30-minute documentary film, about artist Ed Clark, an African American, second-generation Abstract Expressionist, © 2007, produced by Mark Hammond and Charles Martin

directed by Charles Martin
show in mini-DV
T 646 250 0244   E cmartinphoto@gmail.com

A Brush with Success is a thirty-minute documentary film about African American artist Ed Clark by Charles Martin. The film brings together Clark at work, and interviews of him and of other artists, critics and commentators - Jay Milder, Jack Whitten, Judith Wilson, April Kingsley, Valerie Mercer, Loida Lewis and Bob Blackburn. Conversations cover abstract expressionist painting - of which Clark is a major exponent - friends, early days in Paris and New York, childhood and family in Louisiana and Chicago, and training and influences.

The film has been enabled by the contributions of many, in particular Mark Hammond, Ken van Sickle, Carlos Flores, photographers Adger W. Cowans and Fernando Natalici, musician Pheeroan akLaff, and the Hybrid Media Project - City University of New York. Charles Martin is Associate Professor and Chair of the Department of Comparative Literature, Queens College-City University of New York, as well as a photographer with work in the Museum of Modern Art and other collections. 

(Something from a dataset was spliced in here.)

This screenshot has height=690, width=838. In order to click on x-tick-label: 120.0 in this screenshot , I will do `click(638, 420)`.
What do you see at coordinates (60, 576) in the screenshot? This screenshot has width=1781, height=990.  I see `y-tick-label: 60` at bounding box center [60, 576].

Ed Clark, who recently had his eighty-first birthday, has spent most of his life painting around the world, but mostly between Paris and New York. He is an extremely important Abstract Expressionist painter, through not as famous as might be. Charles Martin and he met in Paris in 2003, while Martin was exhibiting photography there, and the two became good friends. Clark la ter agreed to be the subject of this documentary. People familiar with his importance--artists, critics and collectors--quickly agreed to take part.

The film presents Clark talking of art, his painting, jazz music, and his life from New Orleans to Chicago to Paris to New York and around the world. Through additional interviews, others in and familiar with the world of painting add to the story, attesting to Ed's influence, his impact, and his importance. They tell stories both professional and personal. Speakers include Jack Whitten, Bob Blackburn (a MacArthur prize winner), and Jay Milder--artists and contemporaries; April Kingsley, Judith Wilson and Valerie Mercer--critics and curators; and Loida Lewis, a collector.

The film shows Ed painting, as well as discussing art. The interviews are shot so that the speakers tell their stories and offer their points of view in a smooth flow without the intrusion of a questioner or narrator. The camera work is direct and expertly done by Mark Hammond co-producer) and Ken van Sickle (who has worked on an academy award winning documentary). The film includes, too, stills (by van Sickle) from the Paris and 10th Street/New York gallery heydays.